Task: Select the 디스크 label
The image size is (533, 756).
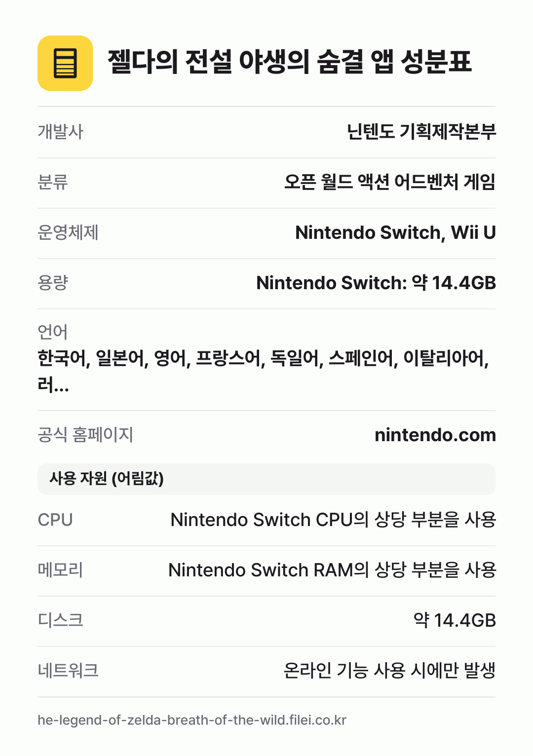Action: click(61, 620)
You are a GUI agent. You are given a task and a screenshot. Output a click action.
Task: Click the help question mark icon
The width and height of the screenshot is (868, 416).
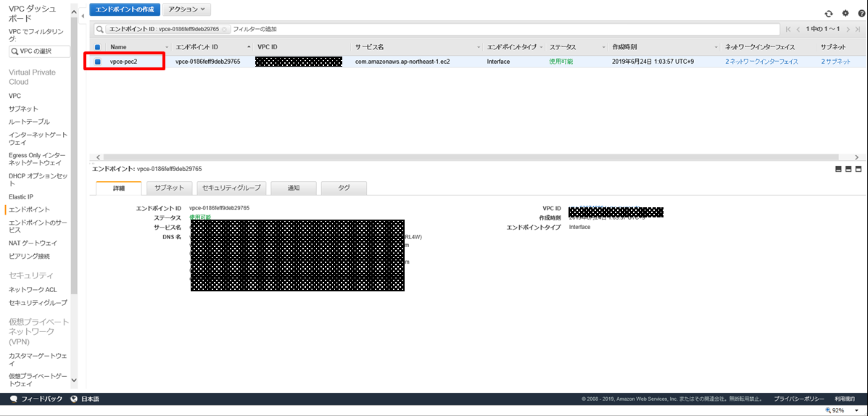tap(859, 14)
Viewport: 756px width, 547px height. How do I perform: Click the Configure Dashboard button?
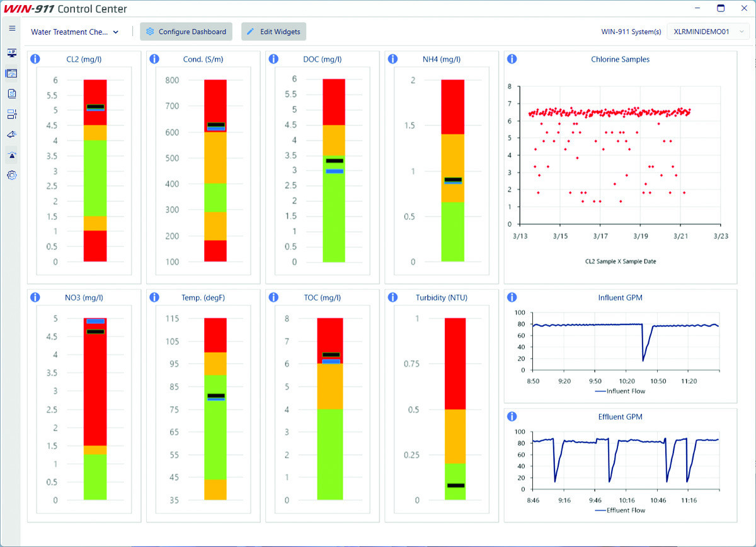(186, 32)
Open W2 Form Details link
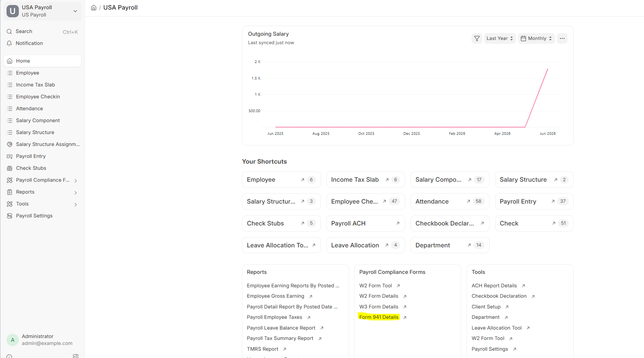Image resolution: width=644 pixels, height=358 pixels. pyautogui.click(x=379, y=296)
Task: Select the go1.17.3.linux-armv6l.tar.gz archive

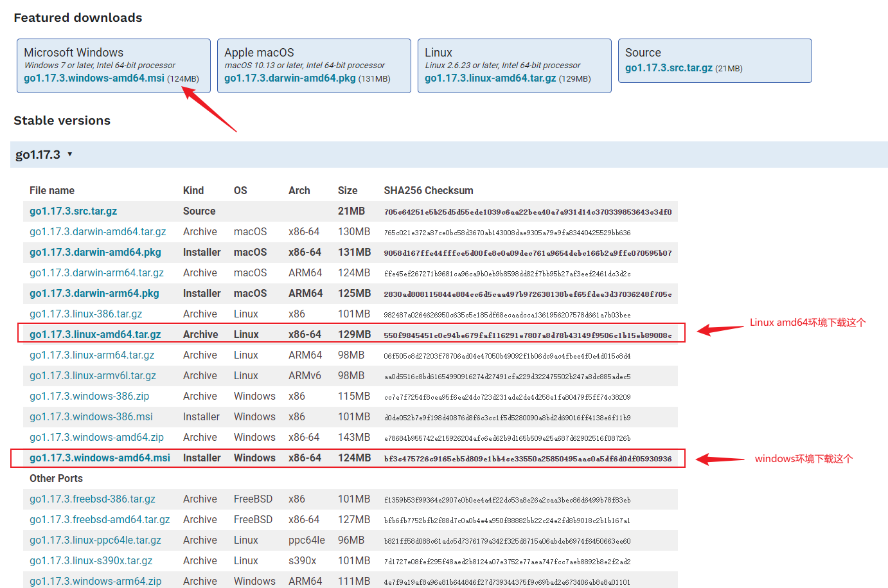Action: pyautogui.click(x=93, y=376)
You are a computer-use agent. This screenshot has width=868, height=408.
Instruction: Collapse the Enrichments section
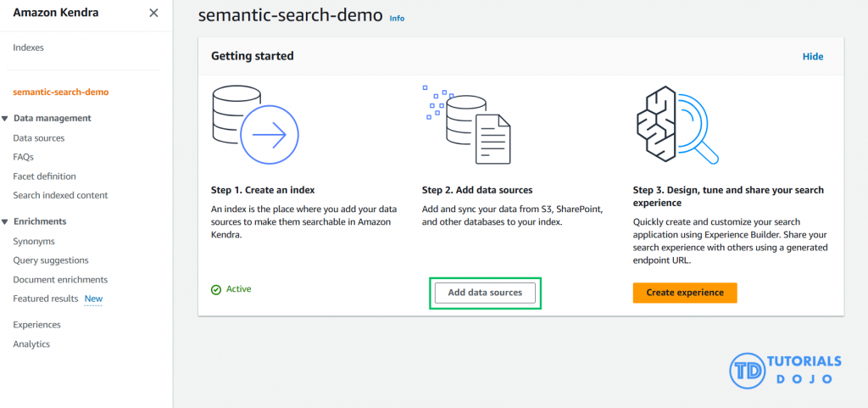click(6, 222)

==

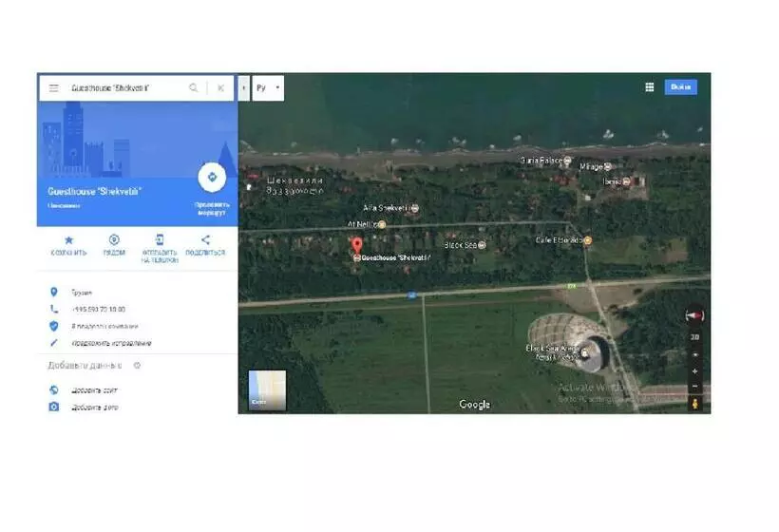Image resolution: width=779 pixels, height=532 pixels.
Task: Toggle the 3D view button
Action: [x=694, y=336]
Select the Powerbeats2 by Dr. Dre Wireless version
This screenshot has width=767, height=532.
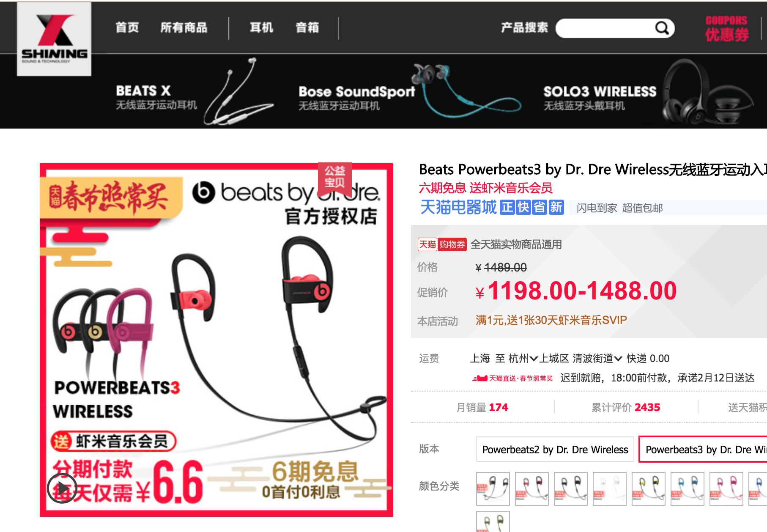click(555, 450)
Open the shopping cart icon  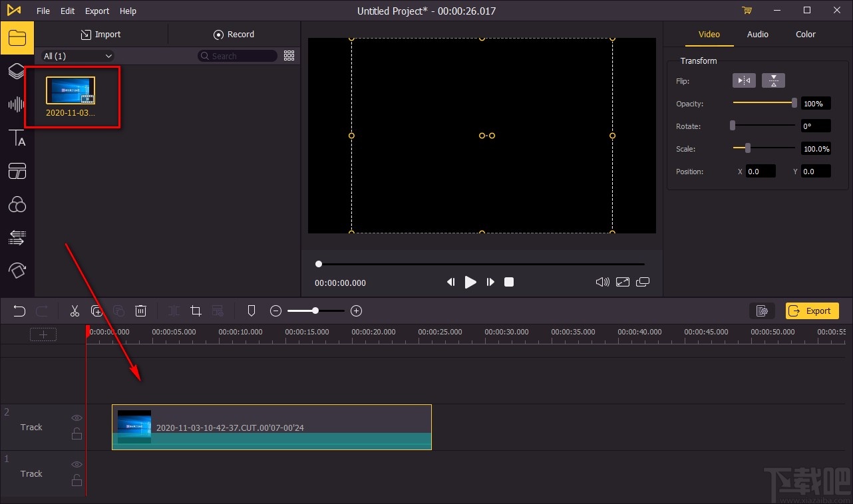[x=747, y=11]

Exercise: What is needed is every line from the data above that includes the string "agent", copied out.

Answer for this exercise:
You are a GUI agent. You are given a task and a screenshot. Output a click action.
You are a computer-use agent. This screenshot has width=868, height=408.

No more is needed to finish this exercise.